In Chevron Oil Co. v. Huson, 404 U.S. 97 (1971), plaintiff Gaines Huson filed a federal lawsuit against Chevron Oil Co. in 1968 because Huson was injured in 1965 while working on an artificial island drilling rig owned and operated by Chevron. The rig was located on the Outer Continental Shelf off the coast of Louisiana. The federal district court granted Chevron's summary judgment motion on the ground that Louisiana's one-year statute of limitations barred Huson's action. (Chevron Oil Co. v. Huson, 404 U.S. at pp. 98-99.)
The appellate court reversed, holding that the United States Supreme Court's interpretation in a prior case of the Outer Continental Shelf Lands Act (Lands Act), which governs injuries on fixed structures on the Outer Continental Shelf, does not require application of the state statute of limitations. ( Id. at p. 99.)

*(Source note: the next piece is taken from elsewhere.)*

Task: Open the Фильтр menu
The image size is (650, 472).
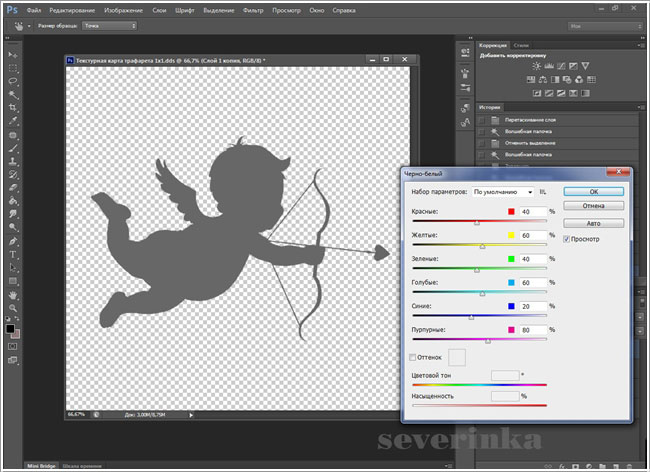Action: pos(251,8)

Even though the United States Supreme Court held that the federal Lands Act requires state statute of limitations to be applied to personal injury actions, it affirmed the appellate court decision. ( Chevron Oil Co. v. Huson, supra, 404 U.S. at p. 100.) It noted that the prior decision relied on by the appellate court "was not only a case of first impression in this Court under the Lands Act, but it also effectively overruled a long line of decisions by the Court of Appeals for the Fifth Circuit. . . . " ( Id. at p. 107.)
"When Huson was injured, for the next two years until he instituted his lawsuit, and for the ensuing year of pretrial proceedings, these Court of Appeals decisions represented the law governing his case. It cannot be assumed that he did or could foresee that this consistent interpretation of the Lands Act would be overturned. The most he could do was to rely on the law as it then was. 'We should not indulge in the fiction that the law now announced has always been the law and, therefore, that those who did not avail themselves of it waived their rights.'" (Ibid.)

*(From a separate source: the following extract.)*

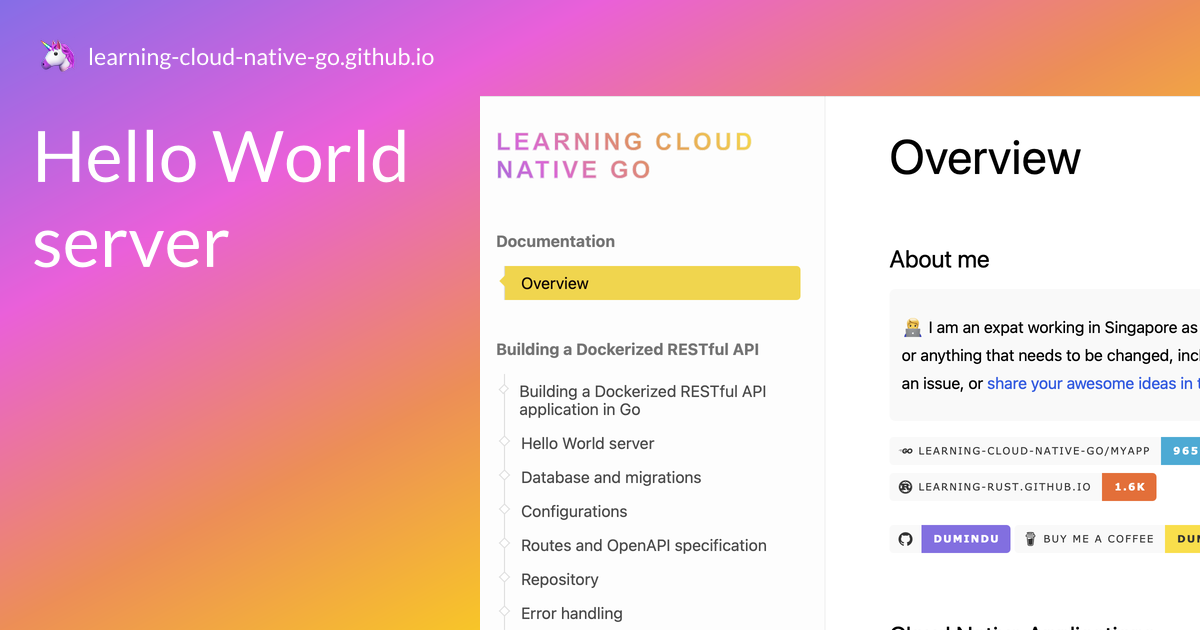Click the blue 965 star count badge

The Supreme Court held that retroactive application of the state one-year statute of limitations would deprive Huson of a remedy based on unforeseeable superseding legal doctrine, and it would be inequitable to hold that Huson "'slept on his rights' at a time when he could not have known the time limitation that the law imposed upon him." ( Id. at p. 108.) "Nonretroactive application here simply preserves plaintiff's right to a day in court." (Ibid.)
"In our cases dealing with the nonretroactivity question, we have generally considered three separate factors. First, the decision to be applied nonretroactively must establish a new principle of law, either by overruling clear past precedent on which litigants may have relied, or by deciding an issue of first impression whose resolution was not clearly foreshadowed. Second, it has been stressed that 'we must . . . weigh the merits and demerits in each case by looking to the prior history of the rule in question, its purpose and effect, and whether retrospective operation will further or retard its operation.' Finally, we have weighed the inequity imposed by retroactive application, for 'where a decision of this Court could produce substantial inequitable results if applied retroactively, there is ample basis in our cases for avoiding the "injustice or hardship" by a holding of nonretroactivity.'" (Chevron Oil Co. v. Huson, supra, 404 U.S. at pp. 106-107.)
The Court identified three factors to be considered when dealing with the issue of nonretroactivity.
"First, the decision to be applied nonretroactively must establish a new principle of law, either by overruling clear past precedent on which litigants may have relied, or by deciding an issue of first impression whose resolution was not clearly foreshadowed."
The second factor considers whether in light of the "history . . . purpose and effect" of the rule in question its operation will be furthered or retarded by retrospective application.
The third factor weighs "the inequity imposed by retroactive application" and whether it would produce " '. . . substantial inequitable results . . . "injustice or hardship" . . . ." (Chevron Oil Co. v. Huson, supra, 404 U.S. at pp. 106-107 92 S.Ct. at p. 355.)